* _WHAT NEEDS TO BE DONE_
Extract the lines from the first line of the records below through the line containing "Task: Enable the Guides (参考线) checkbox", inclusive, and reproduce them exactly as written.

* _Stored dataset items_
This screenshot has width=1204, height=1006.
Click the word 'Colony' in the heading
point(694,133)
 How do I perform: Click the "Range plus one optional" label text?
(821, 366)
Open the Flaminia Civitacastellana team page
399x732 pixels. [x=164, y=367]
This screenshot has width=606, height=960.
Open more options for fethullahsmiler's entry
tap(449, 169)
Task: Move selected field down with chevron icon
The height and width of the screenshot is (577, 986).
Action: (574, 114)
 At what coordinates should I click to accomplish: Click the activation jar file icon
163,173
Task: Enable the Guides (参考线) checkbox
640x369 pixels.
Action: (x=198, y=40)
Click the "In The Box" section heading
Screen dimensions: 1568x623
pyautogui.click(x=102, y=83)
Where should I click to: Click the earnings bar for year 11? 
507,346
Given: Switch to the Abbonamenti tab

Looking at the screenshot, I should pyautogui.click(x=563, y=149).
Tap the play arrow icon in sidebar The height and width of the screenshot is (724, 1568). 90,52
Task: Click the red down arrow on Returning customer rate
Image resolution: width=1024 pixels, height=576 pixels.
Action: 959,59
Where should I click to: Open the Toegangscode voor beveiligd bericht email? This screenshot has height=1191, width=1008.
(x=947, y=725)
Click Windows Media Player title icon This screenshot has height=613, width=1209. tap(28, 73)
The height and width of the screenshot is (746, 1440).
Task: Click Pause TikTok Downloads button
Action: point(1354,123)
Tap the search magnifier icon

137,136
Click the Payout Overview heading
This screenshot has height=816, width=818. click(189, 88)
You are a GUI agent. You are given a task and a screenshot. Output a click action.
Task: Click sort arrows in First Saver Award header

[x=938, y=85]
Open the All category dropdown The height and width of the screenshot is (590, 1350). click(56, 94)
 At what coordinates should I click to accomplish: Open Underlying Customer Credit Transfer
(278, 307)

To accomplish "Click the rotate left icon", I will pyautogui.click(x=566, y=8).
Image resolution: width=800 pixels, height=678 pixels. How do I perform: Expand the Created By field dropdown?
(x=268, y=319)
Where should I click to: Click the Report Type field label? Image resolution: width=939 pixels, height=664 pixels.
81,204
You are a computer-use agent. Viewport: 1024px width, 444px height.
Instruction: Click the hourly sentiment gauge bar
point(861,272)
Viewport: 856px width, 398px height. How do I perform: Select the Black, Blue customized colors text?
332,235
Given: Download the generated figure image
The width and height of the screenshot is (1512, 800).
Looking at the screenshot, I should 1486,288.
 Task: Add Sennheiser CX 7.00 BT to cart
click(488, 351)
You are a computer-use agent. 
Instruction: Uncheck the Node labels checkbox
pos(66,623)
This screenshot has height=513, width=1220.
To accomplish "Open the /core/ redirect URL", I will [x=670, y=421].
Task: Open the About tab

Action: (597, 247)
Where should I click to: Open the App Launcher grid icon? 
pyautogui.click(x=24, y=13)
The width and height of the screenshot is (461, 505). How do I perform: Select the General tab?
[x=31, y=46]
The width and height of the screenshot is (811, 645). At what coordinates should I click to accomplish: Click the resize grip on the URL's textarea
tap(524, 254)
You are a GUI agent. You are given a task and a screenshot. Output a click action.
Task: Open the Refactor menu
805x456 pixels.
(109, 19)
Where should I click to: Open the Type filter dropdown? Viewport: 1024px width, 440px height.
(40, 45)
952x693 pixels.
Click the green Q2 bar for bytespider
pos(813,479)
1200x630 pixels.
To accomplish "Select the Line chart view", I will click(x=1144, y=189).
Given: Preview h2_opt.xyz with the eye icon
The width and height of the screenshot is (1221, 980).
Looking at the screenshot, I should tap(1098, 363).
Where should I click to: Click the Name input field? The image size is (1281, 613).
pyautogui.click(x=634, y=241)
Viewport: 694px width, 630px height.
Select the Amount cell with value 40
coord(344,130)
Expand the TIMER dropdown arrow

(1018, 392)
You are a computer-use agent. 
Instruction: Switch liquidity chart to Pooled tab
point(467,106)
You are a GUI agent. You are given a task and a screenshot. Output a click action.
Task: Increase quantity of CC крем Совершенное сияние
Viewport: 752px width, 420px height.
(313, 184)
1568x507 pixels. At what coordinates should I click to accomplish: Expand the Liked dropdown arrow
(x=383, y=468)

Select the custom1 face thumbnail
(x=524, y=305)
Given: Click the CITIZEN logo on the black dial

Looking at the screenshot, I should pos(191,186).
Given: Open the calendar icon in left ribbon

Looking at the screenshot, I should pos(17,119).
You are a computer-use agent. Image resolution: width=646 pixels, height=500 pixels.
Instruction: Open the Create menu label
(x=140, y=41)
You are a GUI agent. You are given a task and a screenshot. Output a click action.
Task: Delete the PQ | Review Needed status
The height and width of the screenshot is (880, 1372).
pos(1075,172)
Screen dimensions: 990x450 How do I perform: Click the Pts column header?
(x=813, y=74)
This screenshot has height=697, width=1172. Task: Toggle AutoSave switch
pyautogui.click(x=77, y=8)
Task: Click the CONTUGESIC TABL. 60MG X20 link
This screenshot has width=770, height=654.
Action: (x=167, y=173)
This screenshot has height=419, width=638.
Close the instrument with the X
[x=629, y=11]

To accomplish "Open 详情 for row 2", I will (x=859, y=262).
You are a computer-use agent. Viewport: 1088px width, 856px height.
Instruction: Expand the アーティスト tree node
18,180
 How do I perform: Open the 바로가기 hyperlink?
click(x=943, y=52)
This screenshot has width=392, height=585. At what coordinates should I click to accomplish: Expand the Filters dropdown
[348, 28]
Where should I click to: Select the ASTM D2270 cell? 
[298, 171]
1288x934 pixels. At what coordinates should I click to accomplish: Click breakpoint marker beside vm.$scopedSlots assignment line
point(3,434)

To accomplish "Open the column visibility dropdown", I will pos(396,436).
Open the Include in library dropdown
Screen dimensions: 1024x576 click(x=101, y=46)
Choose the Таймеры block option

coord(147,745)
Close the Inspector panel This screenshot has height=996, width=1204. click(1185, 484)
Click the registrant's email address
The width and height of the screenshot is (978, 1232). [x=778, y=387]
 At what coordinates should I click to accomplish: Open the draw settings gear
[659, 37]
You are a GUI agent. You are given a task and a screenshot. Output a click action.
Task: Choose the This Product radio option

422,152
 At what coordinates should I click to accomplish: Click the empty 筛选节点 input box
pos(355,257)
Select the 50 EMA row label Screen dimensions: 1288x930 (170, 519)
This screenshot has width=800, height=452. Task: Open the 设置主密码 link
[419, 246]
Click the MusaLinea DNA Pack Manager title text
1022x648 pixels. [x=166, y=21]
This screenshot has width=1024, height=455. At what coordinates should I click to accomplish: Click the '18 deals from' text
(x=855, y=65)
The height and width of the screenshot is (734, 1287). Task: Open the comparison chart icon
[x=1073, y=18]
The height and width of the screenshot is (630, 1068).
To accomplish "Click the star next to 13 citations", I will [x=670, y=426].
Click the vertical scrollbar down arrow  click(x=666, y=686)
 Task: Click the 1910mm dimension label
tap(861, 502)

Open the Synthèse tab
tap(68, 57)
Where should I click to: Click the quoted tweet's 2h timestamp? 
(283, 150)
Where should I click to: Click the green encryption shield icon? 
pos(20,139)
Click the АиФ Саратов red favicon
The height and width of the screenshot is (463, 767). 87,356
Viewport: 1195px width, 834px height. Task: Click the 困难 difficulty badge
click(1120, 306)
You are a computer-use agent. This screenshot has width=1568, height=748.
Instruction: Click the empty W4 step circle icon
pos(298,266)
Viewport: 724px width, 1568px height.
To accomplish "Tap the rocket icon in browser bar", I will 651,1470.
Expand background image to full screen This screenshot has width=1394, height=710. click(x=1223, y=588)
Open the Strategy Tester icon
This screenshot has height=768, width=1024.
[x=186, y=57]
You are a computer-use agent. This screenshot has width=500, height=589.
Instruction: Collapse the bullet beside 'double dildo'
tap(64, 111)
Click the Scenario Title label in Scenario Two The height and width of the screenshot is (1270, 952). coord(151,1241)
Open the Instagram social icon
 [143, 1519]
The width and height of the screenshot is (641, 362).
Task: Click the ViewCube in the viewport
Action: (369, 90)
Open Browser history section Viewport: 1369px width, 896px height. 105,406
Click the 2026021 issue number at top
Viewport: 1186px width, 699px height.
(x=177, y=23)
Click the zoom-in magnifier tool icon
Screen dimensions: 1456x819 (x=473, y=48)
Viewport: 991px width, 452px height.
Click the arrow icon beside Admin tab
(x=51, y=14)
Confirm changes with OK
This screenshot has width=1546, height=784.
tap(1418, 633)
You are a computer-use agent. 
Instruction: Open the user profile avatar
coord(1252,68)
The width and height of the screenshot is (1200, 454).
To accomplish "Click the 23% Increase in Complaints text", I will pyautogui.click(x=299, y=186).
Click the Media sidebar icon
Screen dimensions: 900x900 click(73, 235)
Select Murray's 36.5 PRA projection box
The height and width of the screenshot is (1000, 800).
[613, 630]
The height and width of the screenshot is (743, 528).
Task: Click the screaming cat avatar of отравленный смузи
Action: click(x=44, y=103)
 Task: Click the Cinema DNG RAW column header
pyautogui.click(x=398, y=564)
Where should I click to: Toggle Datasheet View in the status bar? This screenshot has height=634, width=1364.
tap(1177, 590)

* _RESULT BELOW_
This screenshot has width=1204, height=1006.
Click the word 'Colony' in the heading
point(694,133)
 How do I perform: Click the "Range plus one optional" label text?
(821, 366)
Open the Flaminia Civitacastellana team page
399x732 pixels. [x=164, y=367]
This screenshot has width=606, height=960.
Open more options for fethullahsmiler's entry
tap(449, 169)
Task: Move selected field down with chevron icon
The height and width of the screenshot is (577, 986).
Action: (574, 114)
 At what coordinates should I click to accomplish: Click the activation jar file icon
163,173
Task: Enable the Guides (参考线) checkbox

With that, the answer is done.